Cooling matters more than people expect in a dual layout. Airflow gets cramped fast. I made a clear intake and exhaust path, then used a single 92 mm 5 V Noctua to pull air out the back. The fan sits downstream of both CPUs so it draws through the main vents. The PSU and buck converters live in a partitioned area with small vents. I added thermal pads on any board or power part that sits close to the plastic wall. Fan direction is worth checking twice before final assembly. For temperature monitoring, lm-sensors or the vendor tools from each OptiPlex do the job. I did not rely on one sensor near the fan; CPU and VRM temperatures both matter. If temperatures run high, a small duct or a second low-speed fan can push air over the VRMs. Quiet fans with higher static pressure suit tight ducts, while high-CFM fans work better in open flow.

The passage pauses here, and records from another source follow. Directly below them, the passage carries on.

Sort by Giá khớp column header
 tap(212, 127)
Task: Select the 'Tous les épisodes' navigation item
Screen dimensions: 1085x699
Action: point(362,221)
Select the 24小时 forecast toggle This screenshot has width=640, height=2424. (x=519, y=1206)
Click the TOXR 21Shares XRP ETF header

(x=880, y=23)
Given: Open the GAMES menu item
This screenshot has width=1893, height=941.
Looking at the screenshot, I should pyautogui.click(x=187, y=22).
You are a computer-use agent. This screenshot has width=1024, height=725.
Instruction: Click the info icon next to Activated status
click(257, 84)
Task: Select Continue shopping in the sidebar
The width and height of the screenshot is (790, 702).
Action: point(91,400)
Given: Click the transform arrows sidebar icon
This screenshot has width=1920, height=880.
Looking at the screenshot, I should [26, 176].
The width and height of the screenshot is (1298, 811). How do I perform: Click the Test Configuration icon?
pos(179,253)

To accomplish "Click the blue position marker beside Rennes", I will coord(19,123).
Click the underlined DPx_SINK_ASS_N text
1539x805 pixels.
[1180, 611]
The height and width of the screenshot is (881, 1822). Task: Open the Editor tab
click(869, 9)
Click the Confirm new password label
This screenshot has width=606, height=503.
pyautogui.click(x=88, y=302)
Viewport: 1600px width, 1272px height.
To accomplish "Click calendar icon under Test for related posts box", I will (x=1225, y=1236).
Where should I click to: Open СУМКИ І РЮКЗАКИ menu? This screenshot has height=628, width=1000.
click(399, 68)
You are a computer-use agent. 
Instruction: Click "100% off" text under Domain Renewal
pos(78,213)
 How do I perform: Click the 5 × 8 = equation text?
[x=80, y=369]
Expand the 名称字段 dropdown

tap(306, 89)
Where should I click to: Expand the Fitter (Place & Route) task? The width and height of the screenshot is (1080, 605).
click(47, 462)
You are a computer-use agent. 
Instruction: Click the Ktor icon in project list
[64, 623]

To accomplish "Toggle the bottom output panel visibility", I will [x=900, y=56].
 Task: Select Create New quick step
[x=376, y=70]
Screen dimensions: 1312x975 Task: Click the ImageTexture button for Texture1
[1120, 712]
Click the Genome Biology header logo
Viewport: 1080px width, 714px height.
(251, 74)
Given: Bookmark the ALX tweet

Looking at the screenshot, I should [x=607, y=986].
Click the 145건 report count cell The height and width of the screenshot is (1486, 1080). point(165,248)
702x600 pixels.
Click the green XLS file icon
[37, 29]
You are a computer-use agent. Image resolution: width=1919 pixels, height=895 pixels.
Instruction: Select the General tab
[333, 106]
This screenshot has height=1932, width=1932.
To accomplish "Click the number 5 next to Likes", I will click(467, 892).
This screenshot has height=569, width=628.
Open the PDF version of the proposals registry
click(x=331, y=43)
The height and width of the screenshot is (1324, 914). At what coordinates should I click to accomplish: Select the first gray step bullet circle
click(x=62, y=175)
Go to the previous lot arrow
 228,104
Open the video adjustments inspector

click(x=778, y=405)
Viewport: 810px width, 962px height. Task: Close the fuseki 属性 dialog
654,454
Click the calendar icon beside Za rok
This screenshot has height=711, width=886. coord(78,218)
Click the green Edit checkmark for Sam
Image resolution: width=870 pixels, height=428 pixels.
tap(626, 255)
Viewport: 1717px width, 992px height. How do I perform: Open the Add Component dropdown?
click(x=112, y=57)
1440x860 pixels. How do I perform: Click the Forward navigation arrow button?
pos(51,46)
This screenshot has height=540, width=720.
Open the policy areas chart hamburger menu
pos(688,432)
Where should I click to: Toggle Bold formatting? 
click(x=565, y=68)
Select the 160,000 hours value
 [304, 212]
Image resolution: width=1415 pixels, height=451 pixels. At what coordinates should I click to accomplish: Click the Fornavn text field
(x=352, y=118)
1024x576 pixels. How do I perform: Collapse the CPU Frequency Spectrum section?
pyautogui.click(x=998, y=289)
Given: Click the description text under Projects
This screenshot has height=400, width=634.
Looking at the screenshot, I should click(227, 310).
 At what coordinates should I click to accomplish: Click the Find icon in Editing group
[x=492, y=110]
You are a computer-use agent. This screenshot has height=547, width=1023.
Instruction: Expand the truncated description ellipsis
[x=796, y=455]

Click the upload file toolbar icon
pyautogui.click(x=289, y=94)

Testing took time, and it should. I checked for shorts and correct voltages at the buck converter outputs with a multimeter before connecting any motherboard. Then I powered each OptiPlex one at a time, checked POST, and set the BIOS boot order and wake-on-LAN settings. For networking, fixed IP addresses or DHCP reservations made the automation scripts reliable. I wrote a small SSH-based controller for graceful shutdowns, reboots, and updates. Where remote power cycling was needed, I used a relay triggered by the Arduino or a smart PDU in line with the main supply. For troubleshooting, I followed the same checklist every time: external supply voltage, buck converter output under load, fan spin and direction, then a 30-minute stress test on each CPU to catch throttling. I recorded voltages and temperatures during the test. I kept spare DC plugs, short ribbon cables, zip ties, and a tube of silicone or hot glue nearby. The printed case did improve airflow over the stock layout once the ducts and exhaust were in place. The cable work was worth it.